Obviously she's not a professional nanny, but if you're going back full time, and you expect her to watch your baby full time you need to pay her.

IncompleteSenten · 05/01/2022 08:49

Put your child in nursery and ask her when she plans to move back home.

millymae · 05/01/2022 08:52

Surely it would be best for everyone if OP arranged a nursery place and mum went home. Where I live nursery places have to be booked well in advance of being needed so mum may well still end up having to stay for awhile, so it wouldn’t be unreasonable to offer money to cover this.
OP has made it quite clear that her OH wouldn’t want mum to live with them permanently and it seems that mum is not prepared to stay anyway unless she is being paid, so an arrangement which seemed to suit everyone up until now has obviously run its natural course and needs to be brought to an end.

Qwertykeys · 05/01/2022 08:54

I would use a nursery, then inform her due to childcare costs she needs to pay rent or live independently

TheBestofTimesTheWorstofTimes · 05/01/2022 08:55

You say both that she has been with you a year and that your husband doesn't want her there permanently.

Think he has a bit of a shock coming...gran isnt going anywhere anytime soon...

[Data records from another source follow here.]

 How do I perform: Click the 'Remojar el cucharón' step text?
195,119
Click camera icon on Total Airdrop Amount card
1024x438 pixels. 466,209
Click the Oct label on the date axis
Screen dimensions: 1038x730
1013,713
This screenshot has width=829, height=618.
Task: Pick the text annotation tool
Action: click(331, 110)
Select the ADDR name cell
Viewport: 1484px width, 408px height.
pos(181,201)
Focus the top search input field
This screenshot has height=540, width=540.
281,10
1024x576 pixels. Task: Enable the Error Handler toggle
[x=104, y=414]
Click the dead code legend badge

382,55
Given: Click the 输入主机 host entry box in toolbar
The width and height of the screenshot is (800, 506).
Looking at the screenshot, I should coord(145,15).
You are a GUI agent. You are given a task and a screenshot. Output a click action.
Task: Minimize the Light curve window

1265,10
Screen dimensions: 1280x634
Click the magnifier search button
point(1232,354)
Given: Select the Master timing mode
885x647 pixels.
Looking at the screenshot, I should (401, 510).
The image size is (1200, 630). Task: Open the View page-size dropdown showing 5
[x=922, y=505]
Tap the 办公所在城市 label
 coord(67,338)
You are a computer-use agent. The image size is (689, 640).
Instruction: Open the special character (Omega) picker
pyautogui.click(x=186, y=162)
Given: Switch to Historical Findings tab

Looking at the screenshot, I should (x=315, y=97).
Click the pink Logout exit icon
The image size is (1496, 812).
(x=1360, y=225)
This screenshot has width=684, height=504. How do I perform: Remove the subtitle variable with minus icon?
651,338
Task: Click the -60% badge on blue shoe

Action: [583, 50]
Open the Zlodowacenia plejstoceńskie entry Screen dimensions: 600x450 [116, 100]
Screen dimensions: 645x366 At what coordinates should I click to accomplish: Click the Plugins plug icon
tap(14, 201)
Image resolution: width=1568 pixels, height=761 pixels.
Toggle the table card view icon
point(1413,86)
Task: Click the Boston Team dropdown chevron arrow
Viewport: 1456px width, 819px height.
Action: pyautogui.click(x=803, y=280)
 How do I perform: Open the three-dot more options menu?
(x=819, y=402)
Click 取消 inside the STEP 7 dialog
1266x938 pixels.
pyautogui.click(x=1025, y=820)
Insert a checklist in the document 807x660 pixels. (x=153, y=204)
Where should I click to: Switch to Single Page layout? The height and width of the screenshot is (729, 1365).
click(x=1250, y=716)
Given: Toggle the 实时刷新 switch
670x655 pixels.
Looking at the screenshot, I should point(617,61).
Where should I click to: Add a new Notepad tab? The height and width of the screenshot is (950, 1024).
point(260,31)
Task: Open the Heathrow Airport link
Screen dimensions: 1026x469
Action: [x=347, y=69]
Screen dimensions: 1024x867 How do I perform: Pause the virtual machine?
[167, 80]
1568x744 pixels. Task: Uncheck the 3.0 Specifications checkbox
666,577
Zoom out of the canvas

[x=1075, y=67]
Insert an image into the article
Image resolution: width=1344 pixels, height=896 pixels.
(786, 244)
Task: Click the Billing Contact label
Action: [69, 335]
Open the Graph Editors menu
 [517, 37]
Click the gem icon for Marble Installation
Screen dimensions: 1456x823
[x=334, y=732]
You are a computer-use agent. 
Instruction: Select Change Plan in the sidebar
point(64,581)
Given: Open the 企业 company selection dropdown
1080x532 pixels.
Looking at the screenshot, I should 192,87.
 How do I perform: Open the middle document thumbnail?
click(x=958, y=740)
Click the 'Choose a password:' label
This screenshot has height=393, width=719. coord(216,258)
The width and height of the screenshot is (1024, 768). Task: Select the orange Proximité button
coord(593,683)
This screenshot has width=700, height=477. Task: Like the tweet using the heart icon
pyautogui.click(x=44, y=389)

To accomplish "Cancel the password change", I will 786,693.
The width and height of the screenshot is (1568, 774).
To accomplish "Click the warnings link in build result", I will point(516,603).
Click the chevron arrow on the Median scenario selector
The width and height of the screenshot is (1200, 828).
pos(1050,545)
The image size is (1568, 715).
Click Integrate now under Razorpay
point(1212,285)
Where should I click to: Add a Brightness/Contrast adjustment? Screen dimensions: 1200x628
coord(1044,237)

MarineBlue33 · 05/01/2022 08:56

I think your Mum must have talked to someone who has told her she should he paid. Ask her why she is expecting payment all of a sudden.
Certainly in non Western cultures, where there are several generations under one roof, a grandparent will look after grandchildren, " in exchange", they are looked after too but staying for free in their child's house.
Very unusual that she has asked for payment but not sure what is the norm in your culture.